Acknowledging that “a challenge” in preparing this review was defining the concept of transitional care after hospitalization for stroke or MI, the authors focused on the process patients had as they left the acute care hospital and reintegrated into society. In doing so, they identified more studies of patients with acute stroke than with MI and more community-based interventions than any other type. “Focusing mostly on the intervention or service in the community may ignore some of the most challenging patient and provider issues during the transition from hospital to home,” they wrote.

Most studies (68 percent) were of fair quality, but the authors cautioned that few studies were high-quality or reported adverse events.

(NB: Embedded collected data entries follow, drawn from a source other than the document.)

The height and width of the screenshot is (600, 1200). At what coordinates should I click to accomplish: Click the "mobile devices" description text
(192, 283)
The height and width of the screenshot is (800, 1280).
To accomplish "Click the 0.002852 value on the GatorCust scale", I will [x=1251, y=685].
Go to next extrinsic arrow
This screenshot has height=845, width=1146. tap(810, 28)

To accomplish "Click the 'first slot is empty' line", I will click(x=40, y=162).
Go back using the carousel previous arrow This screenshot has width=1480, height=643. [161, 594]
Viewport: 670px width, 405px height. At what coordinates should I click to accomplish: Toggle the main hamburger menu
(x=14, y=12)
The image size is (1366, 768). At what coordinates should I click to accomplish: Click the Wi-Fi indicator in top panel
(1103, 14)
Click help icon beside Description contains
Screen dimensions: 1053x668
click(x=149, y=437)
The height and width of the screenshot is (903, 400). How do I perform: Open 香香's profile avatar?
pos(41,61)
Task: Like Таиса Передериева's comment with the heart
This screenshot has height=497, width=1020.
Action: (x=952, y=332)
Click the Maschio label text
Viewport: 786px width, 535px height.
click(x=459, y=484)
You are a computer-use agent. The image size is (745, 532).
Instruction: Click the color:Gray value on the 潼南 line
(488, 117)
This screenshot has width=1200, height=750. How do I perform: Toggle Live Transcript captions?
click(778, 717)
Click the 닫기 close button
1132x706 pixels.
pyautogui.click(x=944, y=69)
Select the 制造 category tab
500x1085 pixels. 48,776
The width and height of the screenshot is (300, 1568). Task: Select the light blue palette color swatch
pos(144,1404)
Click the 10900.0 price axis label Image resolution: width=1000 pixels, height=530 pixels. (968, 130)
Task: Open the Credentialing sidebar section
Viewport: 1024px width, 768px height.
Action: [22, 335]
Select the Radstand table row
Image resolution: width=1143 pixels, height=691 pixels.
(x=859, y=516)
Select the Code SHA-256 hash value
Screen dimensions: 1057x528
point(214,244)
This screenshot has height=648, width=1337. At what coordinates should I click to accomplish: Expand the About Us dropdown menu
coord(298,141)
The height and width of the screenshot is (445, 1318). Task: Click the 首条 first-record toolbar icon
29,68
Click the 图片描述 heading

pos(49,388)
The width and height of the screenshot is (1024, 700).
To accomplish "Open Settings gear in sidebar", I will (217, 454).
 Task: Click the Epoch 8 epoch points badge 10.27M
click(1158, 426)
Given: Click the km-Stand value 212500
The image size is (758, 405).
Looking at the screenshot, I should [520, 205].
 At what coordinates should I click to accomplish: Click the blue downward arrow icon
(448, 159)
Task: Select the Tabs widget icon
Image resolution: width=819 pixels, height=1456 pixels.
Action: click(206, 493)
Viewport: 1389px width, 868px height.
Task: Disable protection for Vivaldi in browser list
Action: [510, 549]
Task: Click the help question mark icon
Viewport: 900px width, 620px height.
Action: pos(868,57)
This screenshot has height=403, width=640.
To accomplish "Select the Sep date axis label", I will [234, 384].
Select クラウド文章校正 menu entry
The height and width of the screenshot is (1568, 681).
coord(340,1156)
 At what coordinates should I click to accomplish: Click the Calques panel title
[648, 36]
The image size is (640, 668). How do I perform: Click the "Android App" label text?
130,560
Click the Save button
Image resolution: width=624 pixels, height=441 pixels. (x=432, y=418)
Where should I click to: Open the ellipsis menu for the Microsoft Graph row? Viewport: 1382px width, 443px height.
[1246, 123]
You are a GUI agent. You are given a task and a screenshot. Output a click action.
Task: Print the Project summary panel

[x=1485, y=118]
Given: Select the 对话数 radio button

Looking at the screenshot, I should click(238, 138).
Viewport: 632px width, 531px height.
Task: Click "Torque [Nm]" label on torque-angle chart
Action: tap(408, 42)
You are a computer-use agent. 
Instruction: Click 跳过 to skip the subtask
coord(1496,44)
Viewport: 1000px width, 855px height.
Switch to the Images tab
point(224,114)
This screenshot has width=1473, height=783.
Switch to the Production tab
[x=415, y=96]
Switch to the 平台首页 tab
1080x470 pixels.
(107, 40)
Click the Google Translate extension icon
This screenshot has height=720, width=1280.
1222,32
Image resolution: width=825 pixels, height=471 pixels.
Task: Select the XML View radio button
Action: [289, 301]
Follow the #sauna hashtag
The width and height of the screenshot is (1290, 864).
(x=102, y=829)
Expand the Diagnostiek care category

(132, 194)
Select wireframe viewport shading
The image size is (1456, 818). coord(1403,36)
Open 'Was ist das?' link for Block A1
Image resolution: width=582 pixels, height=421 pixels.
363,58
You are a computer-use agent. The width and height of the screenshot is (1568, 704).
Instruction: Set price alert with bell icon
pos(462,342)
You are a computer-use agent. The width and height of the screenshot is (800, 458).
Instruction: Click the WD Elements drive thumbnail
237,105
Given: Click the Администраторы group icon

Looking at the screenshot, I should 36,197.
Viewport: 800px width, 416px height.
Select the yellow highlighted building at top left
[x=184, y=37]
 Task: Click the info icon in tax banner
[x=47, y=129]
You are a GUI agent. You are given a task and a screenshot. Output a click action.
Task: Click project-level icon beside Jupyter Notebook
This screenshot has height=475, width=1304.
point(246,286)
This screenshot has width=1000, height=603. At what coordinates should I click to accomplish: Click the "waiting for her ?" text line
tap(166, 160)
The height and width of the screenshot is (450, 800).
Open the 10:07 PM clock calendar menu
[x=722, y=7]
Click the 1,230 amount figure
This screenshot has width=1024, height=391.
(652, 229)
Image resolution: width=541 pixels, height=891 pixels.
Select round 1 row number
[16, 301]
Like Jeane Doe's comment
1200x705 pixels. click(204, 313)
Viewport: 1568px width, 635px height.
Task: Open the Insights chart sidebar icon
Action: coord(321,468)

Overall, moderate-strength evidence showed that hospital-initiated support reduced length of stay for patients who had a stroke, and low-strength evidence showed that it reduced mortality for patients who had an MI.  

Bettger et al said finding additional transitional care interventions that improve functional outcomes and prevent rehospitalizations and adverse events is a “high priority” for the growing population of patients who have an MI or a stroke.

Bray-Hall questioned: What outcomes should we focus on, and which do patients care about the most? She stressed that patient-centered outcomes should be the “focus of our work and should include mortality, functional status, quality of life and caregiver burden. Other outcomes, including documentation of medication reconciliation or time for the community provider to receive a discharge summary, may be useful surrogates but may not directly link to improvements in patient-centered outcomes.”

While acknowledging that researchers do not yet know which interventions yield the most benefit, Bray-Hall wrote that reviews, such as this one by Bettger et al, help in the next important steps, including “identifying pertinent outcomes; clearly defining simple and reproducible interventions; assessing costs; choosing the appropriate target population for study; and, eventually, designing collaborative, multi-institutional studies to translate the most effective programs into wider practice.”

The Agency for Healthcare Research and Quality funded the study.